Ora non è che le cartelle si annullino tutte dopo cinque anni, ovviamente, ma solo quelle per cui non sia stata avviata alcuna azione di recupero, esecutiva o tramite rateizzazione da parte del debitore. In pratica si andrà a smaltire buona parte del “magazzino” fiscale oggi inesistente e composto, principalmente, da crediti inesigibili per via del decesso dei debitori o della loro situazione patrimoniale inconsistente o perché relativi ad aziende fallite o cessate.

Stando all’ultima audizione del direttore di Entrate e Riscossione, Ernesto Maria Ruffini, infatti si stima che solo un 8% dei crediti esistenti abbia una qualche probabilità di essere riscosso e ogni tentativo di incasso dei quel 92% di somme iscritte come credito fiscale si trasformerebbe solo in costi ulteriori per la collettività.

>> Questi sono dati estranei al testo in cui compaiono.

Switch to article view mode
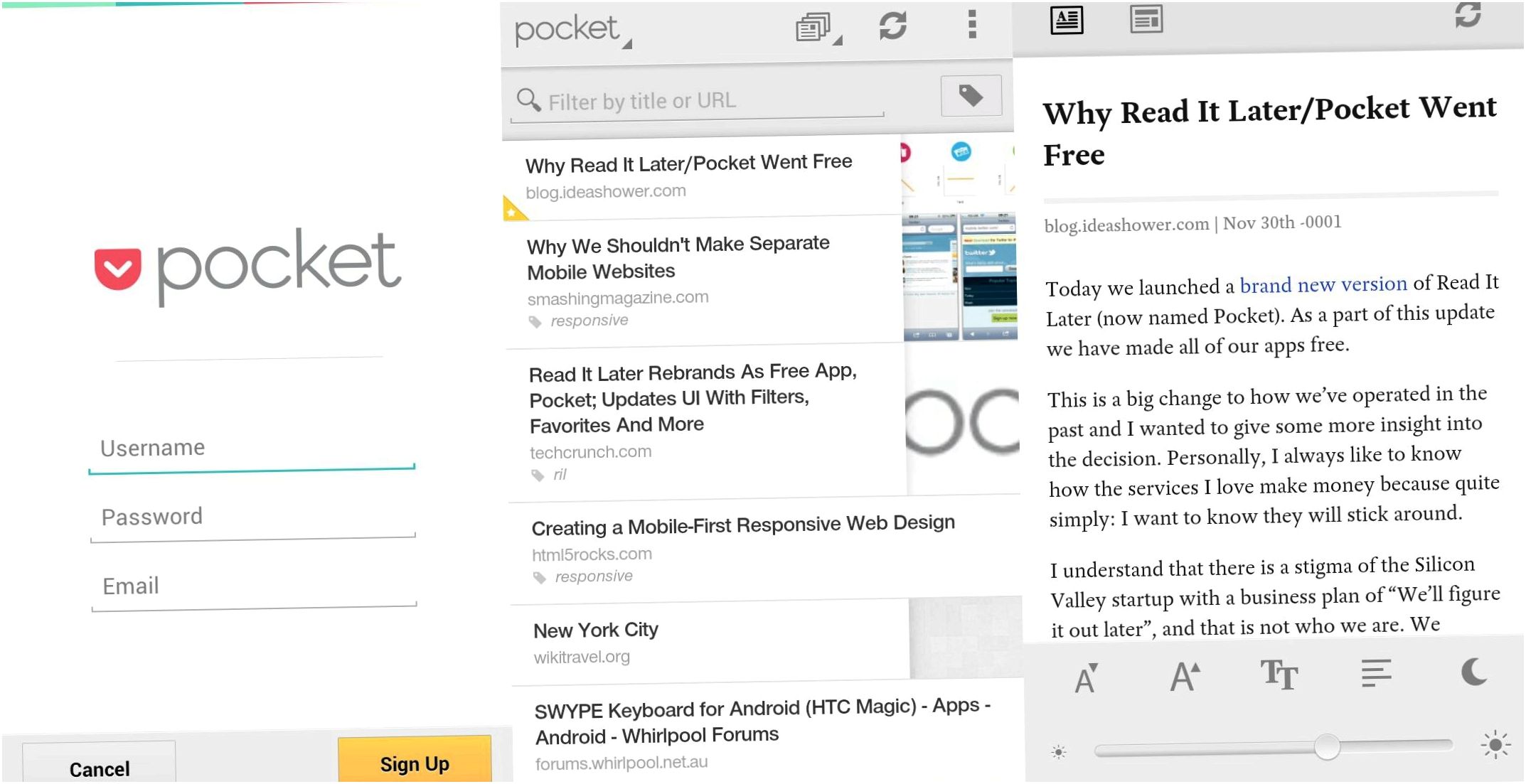This screenshot has height=784, width=1526. [1067, 20]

Si può capire, ovviamente, l’opposizione a provvedimenti similari da parte di quelle forze politiche che hanno fatto della retorica sull’evasione fiscale una delle loro principali armi propagandistiche, spingendo su una logica indignazione da parte di chi si senta vessato da imposte, tasse e balzelli vari rispetto a chi sia additato di non adempiere al suo dovere civico nella contribuzione al bilancio dello stato ma non si può negare che la razionalizzazione dei costi nel bilancio pubblico, prodromica a una riduzione della pressione fiscale, deve passare anche per una visione pragmatica dal lato della riscossione dei crediti e, come sarebbe auspicabile il taglio di quei balzelli il cui gettito non giustifica i costi di incasso, così bisogna avere il coraggio di rinunciare a qualsiasi azione di riscossione crediti che, alla fine, si tramuti in un reale danno erariale per via dell’impossibilità di rientrare nemmeno nei costi vivi del processo di riscossione. Non si tratta di un regalo agli evasori ma di un vero e proprio vantaggio per tutta la collettività.

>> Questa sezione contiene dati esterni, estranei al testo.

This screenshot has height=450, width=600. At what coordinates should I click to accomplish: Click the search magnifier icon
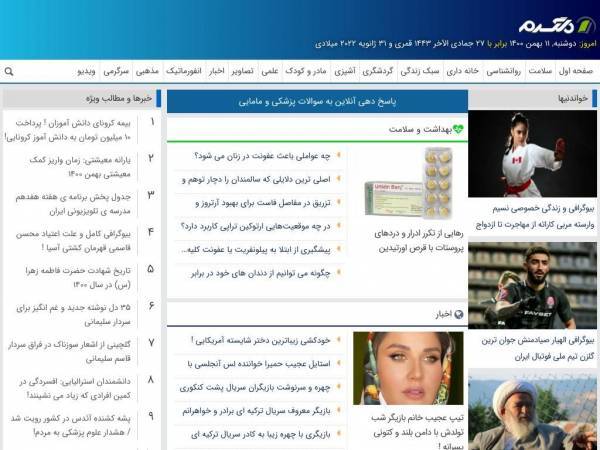coord(9,71)
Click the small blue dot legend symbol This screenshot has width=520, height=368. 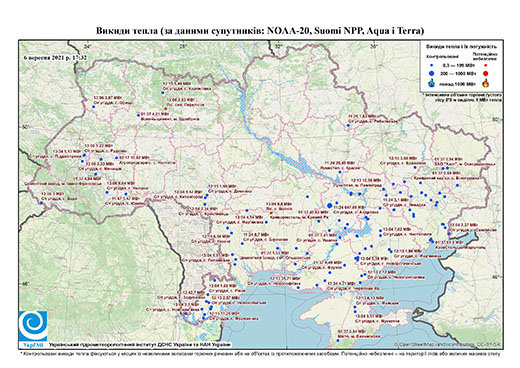[x=432, y=65]
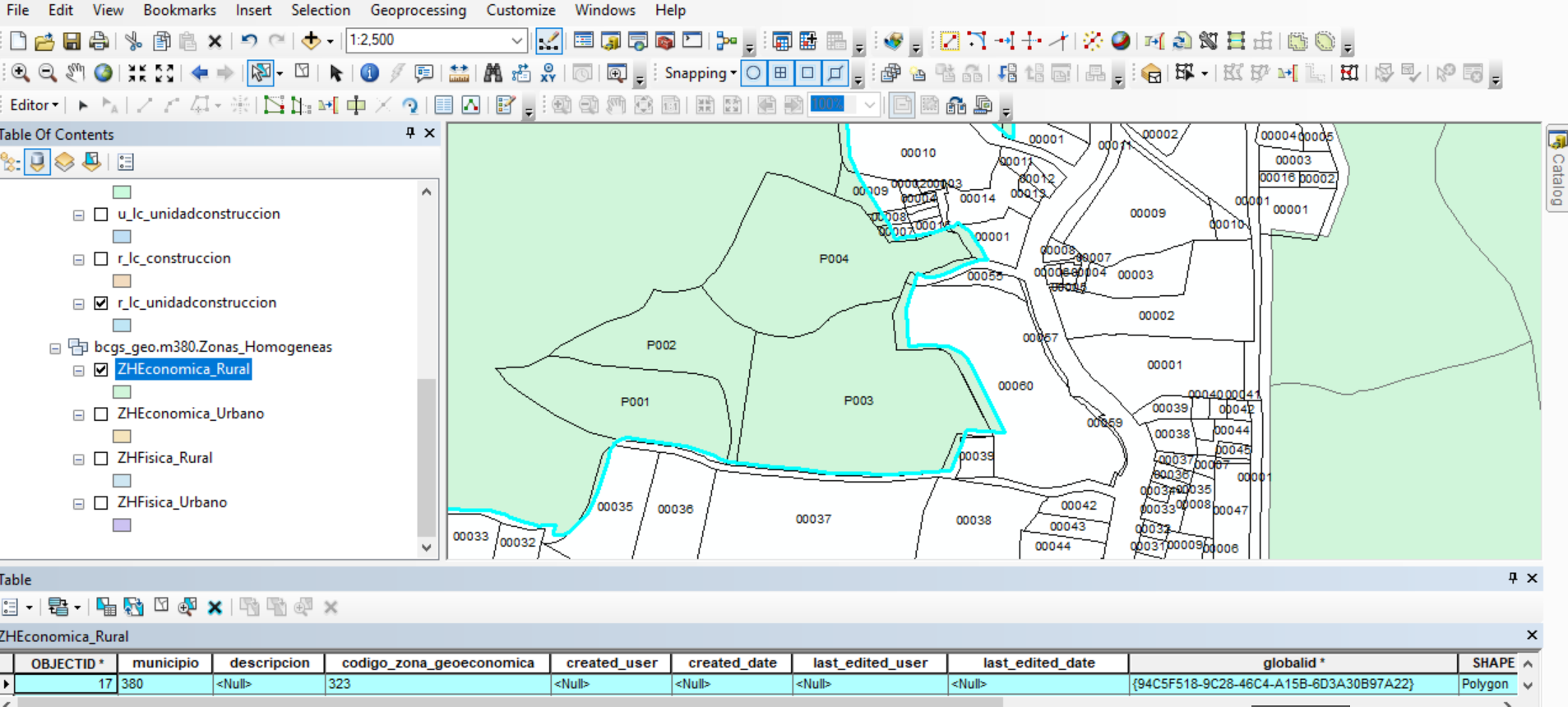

Resta evidente che un’impostazione similare debba coniugarsi con una nuova disciplina nella gestione dei ruoli e delle cartelle che spinga alla tempestività nella notifica e nell’azione di riscossione che infatti è prevista con la possibilità di accedere ai dati sui conti correnti per poter effettuare dei pignoramenti mirati ma questa seconda parte resta ancora in sospeso in attesa del parere del Garante della Privacy che non è pacifico che sia positivo anche perché anche in presenza di una facoltà simile da parte della riscossione il modus operandi di chi operi tramite prestanome o che già progetti la propria insolvenza per frodare il Fisco, ad esempio, non cambierà di molto.

Ciononostante è evidente che questa piccola rivoluzione, unita alla riforma della giustizia tributaria dell’agosto 2022 che ha riportato l’onere della prova sulla fondatezza degli atti impositivi in capo all’amministrazione finanziaria e non più, come prima, un onere inverso sulle spalle del contribuente, spinga verso una normalizzazione nel rapporto tra autorità tributarie e cittadini per arrivare a una vera e propria riforma fiscale di cui questo è solo un tassello.